The average (arithmetic mean) of four packages is 15 pounds

[VJesus12]

The average (arithmetic mean) of four packages is 15 pounds. If the weight of the first package is x, and each package weighs twice as much as the previous package, which of the following CANNOT be the total weight, in pounds, of any combination of the packages?

A) 12
B) 24
C) 44
D) 46
E) 52

The OA is the option D.

How can I determine the weight of the packages? May anyone helps me? Please. I'd be thankful.

[Vincen]

Hello.

We have FOUR packages whose average is 15 pounds.

- "If the weight of the first package is x, and each package weighs twice as much as the previous package"

Let be x the weight of the first package, then the other packages are 2x, 4x and 8x of weight.

Therefore, we can set the equation $$\frac{x+2x+4x+8x}{4}=15$$ $$15x=60$$ $$x=4$$ Therefore, the weights of the four packages are: 4, 8, 16, and 32. The possible weight combinations are: $$4+8=12$$ $$8+16=24$$ $$4+8+32=44$$ $$4+16+32=52$$ The unique option that is not possible is [spoiler]D=46[/spoiler].

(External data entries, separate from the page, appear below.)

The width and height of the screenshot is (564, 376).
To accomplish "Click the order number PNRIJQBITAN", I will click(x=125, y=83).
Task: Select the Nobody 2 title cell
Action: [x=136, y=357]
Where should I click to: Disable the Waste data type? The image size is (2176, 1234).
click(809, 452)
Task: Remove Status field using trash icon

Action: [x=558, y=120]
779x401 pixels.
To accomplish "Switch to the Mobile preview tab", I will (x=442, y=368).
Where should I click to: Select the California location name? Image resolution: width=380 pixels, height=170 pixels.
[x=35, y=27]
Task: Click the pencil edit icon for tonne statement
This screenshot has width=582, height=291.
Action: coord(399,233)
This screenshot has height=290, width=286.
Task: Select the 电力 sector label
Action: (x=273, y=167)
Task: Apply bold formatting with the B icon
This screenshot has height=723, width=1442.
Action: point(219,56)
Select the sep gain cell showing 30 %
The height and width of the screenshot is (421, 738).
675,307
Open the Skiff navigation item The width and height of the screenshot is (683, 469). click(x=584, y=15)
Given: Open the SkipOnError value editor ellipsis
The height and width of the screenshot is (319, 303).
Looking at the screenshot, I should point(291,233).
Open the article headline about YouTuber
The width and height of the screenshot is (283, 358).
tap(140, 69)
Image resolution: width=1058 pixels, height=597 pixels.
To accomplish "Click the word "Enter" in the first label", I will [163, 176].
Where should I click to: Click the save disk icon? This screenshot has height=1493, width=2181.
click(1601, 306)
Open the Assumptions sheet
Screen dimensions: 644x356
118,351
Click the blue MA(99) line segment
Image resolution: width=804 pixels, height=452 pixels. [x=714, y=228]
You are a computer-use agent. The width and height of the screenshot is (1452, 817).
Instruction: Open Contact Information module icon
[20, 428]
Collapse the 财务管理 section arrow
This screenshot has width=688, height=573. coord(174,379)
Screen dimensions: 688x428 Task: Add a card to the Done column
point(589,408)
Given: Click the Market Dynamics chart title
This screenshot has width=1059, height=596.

Therefore, this is the correct answer.

[Scott@TargetTestPrep]

The average (arithmetic mean) of four packages is 15 pounds. If the weight of the first package is x, and each package weighs twice as much as the previous package, which of the following CANNOT be the total weight, in pounds, of any combination of the packages?

A) 12
B) 24
C) 44
D) 46
E) 52

Using the average formula: average = sum/number, we we see that the total weight of all 4 packages is 60 pounds.

We can let the weights of the 4 packages be x, 2x, 4x, 8x; thus:

15x = 60

x = 4

So the total weight of any combination of the packages must be a multiple of 4, so 46 can't be that weight.

Answer: D